Notley, Margaret

Music History Coordinator
Associate Professor of Music History
AB, Barnard College; MPhil, PhD, Yale University.

Email: Margaret.Notley@unt.edu

Margaret Notley received an undergraduate degree from Barnard College (magna cum laude, Phi Beta Kappa in junior year) and a doctorate from Yale University. She is the author of Lateness and Brahms: Music and Culture in the Twilight of Viennese Liberalism, AMS Studies in Music (New York: Oxford University Press, 2007).

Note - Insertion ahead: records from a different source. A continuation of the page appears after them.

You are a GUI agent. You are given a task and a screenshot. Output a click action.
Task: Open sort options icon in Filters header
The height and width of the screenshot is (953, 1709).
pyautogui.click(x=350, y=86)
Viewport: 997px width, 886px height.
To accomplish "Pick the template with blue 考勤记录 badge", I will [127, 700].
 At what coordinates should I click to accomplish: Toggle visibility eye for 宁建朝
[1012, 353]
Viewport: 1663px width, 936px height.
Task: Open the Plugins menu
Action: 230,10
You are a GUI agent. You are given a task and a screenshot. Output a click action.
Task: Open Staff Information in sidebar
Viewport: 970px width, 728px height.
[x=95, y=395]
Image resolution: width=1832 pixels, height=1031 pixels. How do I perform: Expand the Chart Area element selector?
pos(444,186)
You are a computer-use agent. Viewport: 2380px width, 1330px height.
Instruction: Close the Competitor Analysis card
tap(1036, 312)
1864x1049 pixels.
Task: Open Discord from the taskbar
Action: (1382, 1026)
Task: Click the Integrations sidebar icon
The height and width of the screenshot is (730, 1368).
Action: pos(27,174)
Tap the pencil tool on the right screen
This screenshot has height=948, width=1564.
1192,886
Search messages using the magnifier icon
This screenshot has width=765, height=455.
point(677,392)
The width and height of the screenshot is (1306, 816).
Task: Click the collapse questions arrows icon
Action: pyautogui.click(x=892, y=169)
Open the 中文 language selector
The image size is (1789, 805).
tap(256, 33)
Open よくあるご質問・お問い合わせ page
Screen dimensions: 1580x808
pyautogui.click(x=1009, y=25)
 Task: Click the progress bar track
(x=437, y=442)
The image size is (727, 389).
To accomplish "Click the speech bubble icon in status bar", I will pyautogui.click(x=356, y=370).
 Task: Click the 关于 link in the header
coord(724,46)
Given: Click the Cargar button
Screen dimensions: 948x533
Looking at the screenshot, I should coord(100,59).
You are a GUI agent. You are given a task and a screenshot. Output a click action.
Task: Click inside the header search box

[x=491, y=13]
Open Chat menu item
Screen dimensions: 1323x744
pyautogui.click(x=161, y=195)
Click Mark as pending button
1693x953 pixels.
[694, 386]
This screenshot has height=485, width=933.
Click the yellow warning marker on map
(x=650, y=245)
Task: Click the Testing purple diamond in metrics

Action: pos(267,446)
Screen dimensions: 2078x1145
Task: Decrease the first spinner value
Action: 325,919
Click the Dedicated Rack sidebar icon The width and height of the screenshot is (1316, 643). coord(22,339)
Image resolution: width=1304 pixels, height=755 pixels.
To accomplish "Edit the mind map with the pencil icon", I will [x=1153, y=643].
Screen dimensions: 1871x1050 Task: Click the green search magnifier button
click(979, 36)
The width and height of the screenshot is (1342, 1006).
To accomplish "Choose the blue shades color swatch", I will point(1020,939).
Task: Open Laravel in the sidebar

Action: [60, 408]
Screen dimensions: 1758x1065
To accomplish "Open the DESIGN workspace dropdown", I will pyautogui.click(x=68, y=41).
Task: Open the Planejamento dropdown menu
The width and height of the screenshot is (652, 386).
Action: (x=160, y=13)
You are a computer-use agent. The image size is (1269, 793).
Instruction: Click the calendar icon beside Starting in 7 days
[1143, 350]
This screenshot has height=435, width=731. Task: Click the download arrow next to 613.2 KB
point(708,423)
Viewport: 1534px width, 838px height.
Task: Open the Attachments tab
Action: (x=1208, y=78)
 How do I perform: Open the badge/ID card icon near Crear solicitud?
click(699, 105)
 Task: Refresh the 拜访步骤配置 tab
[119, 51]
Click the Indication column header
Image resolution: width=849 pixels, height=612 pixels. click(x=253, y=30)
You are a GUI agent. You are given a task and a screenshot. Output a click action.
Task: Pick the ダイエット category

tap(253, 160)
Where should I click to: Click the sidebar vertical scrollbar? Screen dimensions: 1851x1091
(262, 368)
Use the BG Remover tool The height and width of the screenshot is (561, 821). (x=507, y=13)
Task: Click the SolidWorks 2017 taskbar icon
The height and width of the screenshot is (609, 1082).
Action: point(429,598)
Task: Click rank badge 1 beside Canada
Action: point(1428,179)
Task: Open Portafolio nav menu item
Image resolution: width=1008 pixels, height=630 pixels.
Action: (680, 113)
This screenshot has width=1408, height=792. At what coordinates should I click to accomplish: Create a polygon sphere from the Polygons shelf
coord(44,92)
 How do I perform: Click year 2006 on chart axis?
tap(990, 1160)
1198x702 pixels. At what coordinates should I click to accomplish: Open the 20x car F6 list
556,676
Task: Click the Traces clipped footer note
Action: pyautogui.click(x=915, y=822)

Her work has appeared in Journal of the American Musicological Society, 19th-Century Music, Journal of Musicology, and a number of anthologies. For an article on late nineteenth-century adagios she received the American Musicological Society’s Alfred Einstein Award in 2000. She has been a member of the Editorial Board of the Journal of Musicology since 2001 and an Associate Editor of 19th-Century Music since 2006. Her work has been supported by grants from the Fulbright Scholar Program, National Endowment for the Humanities, and American Philosophical Society.
Since arriving at the University of North Texas in the fall of 1999 Dr. Notley has specialized in teaching courses on music after 1900, and in December 2006 she became the first professor to receive the Faculty Award for Excellence in Doctoral Mentoring given by the U. N. T. Graduate Student Council. In recent years she has taught seminars on twentieth-century opera, Alban Berg, and Gustav Mahler, as well as an on metaphors of ritual used in reference to the music of Stravinsky, Britten, and Birtwistle. She regularly teaches a master's-level survey of music after 1900.

Most of her current research projects concern twentieth-century topics. Her most recent article is “Berg’s Propaganda Pieces: The ‘Platonic Idea’ of Lulu,” Journal of Musicology 28/2 (Spring 2008): 95–142. A conference paper will be forthcoming shortly: “Brahms and Questions of Lateness,” in Proceedings of the International Musicological Conference in Meiningen, Germany, 24–26 September 2008: Spätphase(n)?—Johannes Brahms’ Werke der 1880er und 1890er Jahre / Late Phase(s)? —Johannes Brahms’ Works from the 1880’s and 1890’s, edited by Christiane Wiesenfeldt, Maren Goltz, and Wolfgang Sandberger, 116–27 (Munich: Henle-Verlag, 2009).